Sugar became enormously popular in the 16th and 17th centuries. It was sold in loaves and wrapped in blue paper (patented 1666) to make it appear whiter. A sugar loaf could be from 8″ to nearly 3 feet tall, but the smaller the loaf, the higher the quality and the price. Loaves were cut into usable pieces using sugar nips – iron tongs made for the purpose.

‘About the year 1544 refining of sugar was first used in England. There were but 2 sugar-houses; and the profit was little, by reason there were so many sugar bakers in Antwerp and thence better and cheaper than it could be afforded in London.’ John Stow, historian and map-maker 1720.

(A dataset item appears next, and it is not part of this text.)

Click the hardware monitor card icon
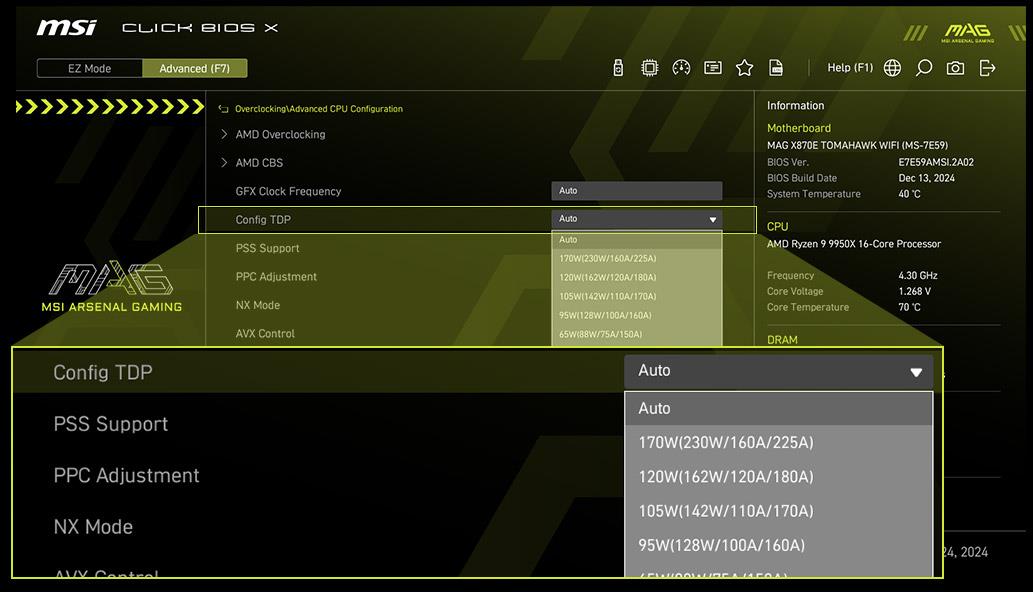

Sugar cane originated in Egypt where it had been grown for thousands of years, but was introduced to the New World by Christopher Columbus in 1494. But it was the Venetians, Portuguese, French & Dutch who first created a craze for sugar refining. They discovered sugar to be a lucrative import along with slaves and the ‘triangle trade’. In England, Bristol and London ships were first to go into the business in the mid 17th-century. In the North of England,
the first ‘sugar house’ in Liverpool was established in about 1673 and Liverpool’s first slave ship sailed in 1709. The town’s prosperity was built on sugar, tobacco and cotton.
Working in sugar production was a labour-intensive job. The sugar cane was was boiled and the liquid skimmed off. Moulds were then filled with hot sugar and needed to be constantly stirred for even crystallisation. After cooling for about three days, they were each stood in a collecting jar, and a clay solution added to drain through the loaves to remove the brownish colour and make them white. (ugh!) After ten days they would be more of a greyish colour and the loaves could be knocked out, and baked to remove moisture. To withstand all this, sugarhouse pottery needed to be robust. Here is how the moulds were manufactured:
From the Sugarbakers and Refiners website:
Prescot, Liverpool, 1754
In the pottery making the sugar moulds, the furnace is built in the same way as mentioned, but no Chapsels were used for the firing of the larger-size earthenware vessels. The brownish red clay is used for this purpose and is well mixed and kneaded but it is neither dispersed in water nor sieved through hair cloth. During the throwing of the large vessels a boy is also employed to furnish the motive power by winding a crank. A sugar mould, 2 feet 3 inches in height and with a capacity of 10 gallons, sells for 7 pence. A smaller one, 1 foot 6 inches in height and 9 inches in diameter at the large end, is sold for 3 pence and one of 1 foot 3 inches in height for 2½ pence. There are workers who put hoops of hazel round them as soon as they come out of the kiln. They are paid separately and get 3 pence per dozen. Moulds for Sugar Candy are made on the same way, but are closed at the top and have small holes at the sides. They are sold at the same price as the sugar moulds.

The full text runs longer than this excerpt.